Essex are generally just massive under-achievers and another season of being mediocre will surely hasten their shift to the group named under-performers instead. Quite what Rob Quiney will bring to Chelmsford remains to be seen, whilst Saj Mahmood has migrated south from Lancashire. Expect to see him resurrecting his international career before the season is out. However with the likes of Ravi Bopara, Owais Shah, Mark Pettini and Ryan ten Doeschate in their team, they really ought to be challenging for promotion and hoping for limited overs silverware.
Combining the old (Rob Key, Brendan Nash, Darren Stevens) and the young (Sam Northeast, Matt Coles, Daniel Bell-Drummond), Kent could feasibly build on last season’s encouraging campaign. Financially they fall somewhere between the Test match-hosting counties of Lancashire and Hampshire and the dobbins also-rans like Leicestershire, so that’s probably what they’ll do in the division as well.
Speaking of which, Leicestershire may have recruited Niall O’Brien and Robbie Williams, but we’re not sure how useful boy band heart-throbs are going to prove in the battle to avoid the wooden spoon, while they’ve lost 51allout hero Wayne White and Will Jefferson as well. Frankly, their team looks short on quality and they will need a massive season from new captain Ramnaresh Sarwan if they are to make a surprising bid for anything other than mediocrity. Josh Cobb looks pretty decent, mind; and Shiv Thakor is the next Garry Sobers. So expect those two to be signing for Nottinghamshire in about six months time.
Since they were relegated, Hampshire have always been expected to make a return to division one: they’ve never been slow in recruiting players (even if those players are made of biscuits – Kabir Ali – or just crap – Friedel de Wet). Their only mainstream signing this year is Adam Wheater from Essex, which doesn’t bode well for Michael Bates, the young and frankly rather good wicketkeeper who is also a young and frankly rubbish bat. George Bailey adds to arguably the strongest batting order in the division, but they may struggle to take enough wickets – at least until Saeed Ajmal arrives late in the summer.

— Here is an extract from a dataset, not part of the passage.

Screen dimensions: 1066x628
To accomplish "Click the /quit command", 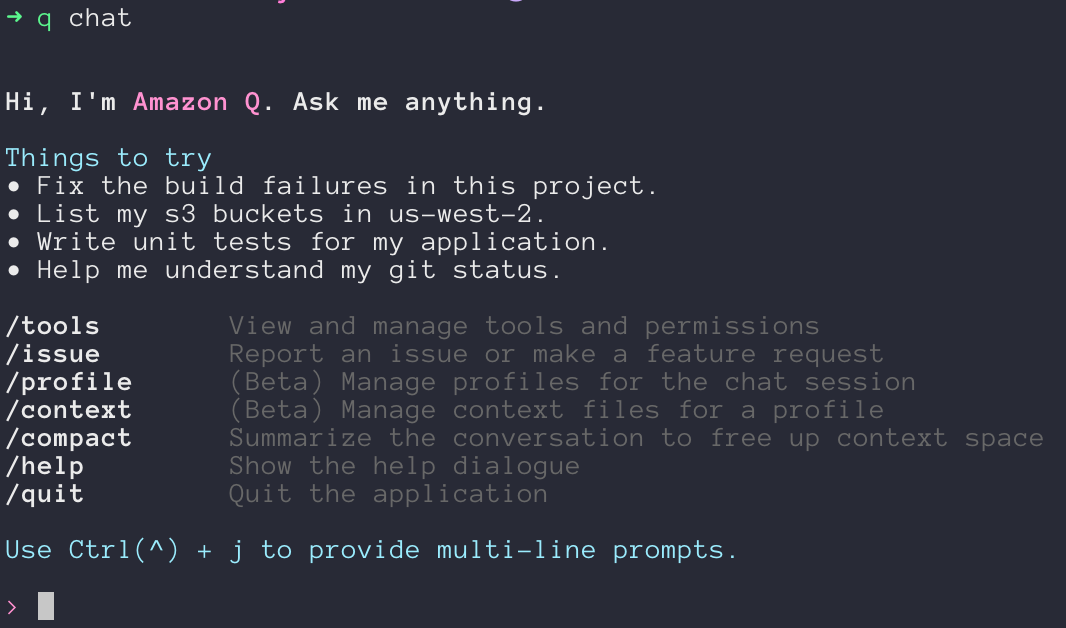I will (45, 494).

Glamorgan have gone all retro by signing Marcus North, who is on his own crusade to play for every single county. Obviously the retirement of Robert Croft has affected them, so they’ve signed Murray Goodwin to maintain the average age of their squad somewhere around the high 30s. No doubt the departure of James Harris to Middlesex will be a significant loss to a team that isn’t exactly flush with quality. In a year of triumph for the national rugby union team and silverware for Swansea and Wrexham in the football, we can’t see the cricketers challenging for anything but the wooden spoon.
Last year Gloucestershire were terrible, finishing rank bottom four points behind Northamptonshire and Leicestershire. With Michael Klinger as overseas ‘star’ (and Dan Christian popping over for the T20s), no other notable signings and a bunch of players benevolently described as workmanlike, any improvement this year would be considered a success.

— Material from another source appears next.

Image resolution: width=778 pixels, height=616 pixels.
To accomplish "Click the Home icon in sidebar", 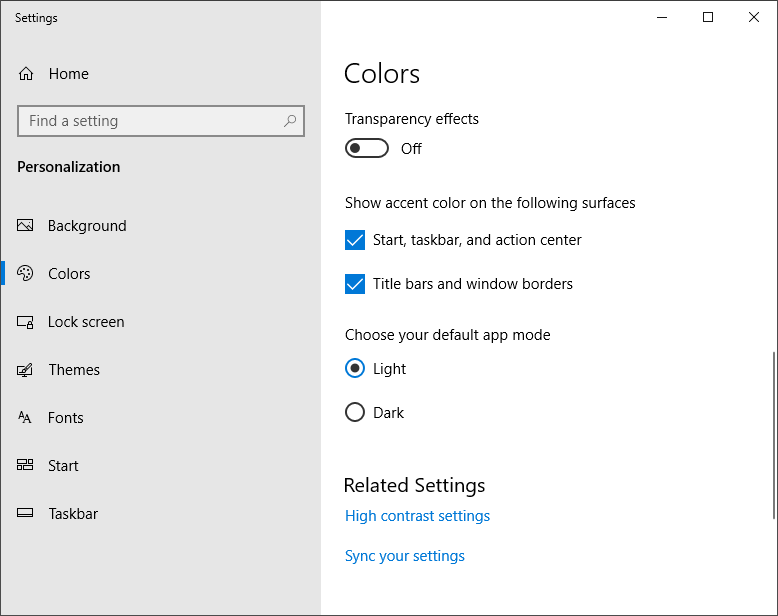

Northamptonshire are the absolute epitome of everything that’s bad about county cricket. They provide no players to the national team, they stretch the Kolpak loophole to quite sensational lengths and they never achieve anything at all. Their only player of note – Jack Brooks – has scuttled off to Yorkshire while Andrew Hall remains the nucleus around which some sort of team must be built. Aside from Brooks, their only redeeming feature last season was Chaminda Vaas and now he’s left as well. So they can all sod off.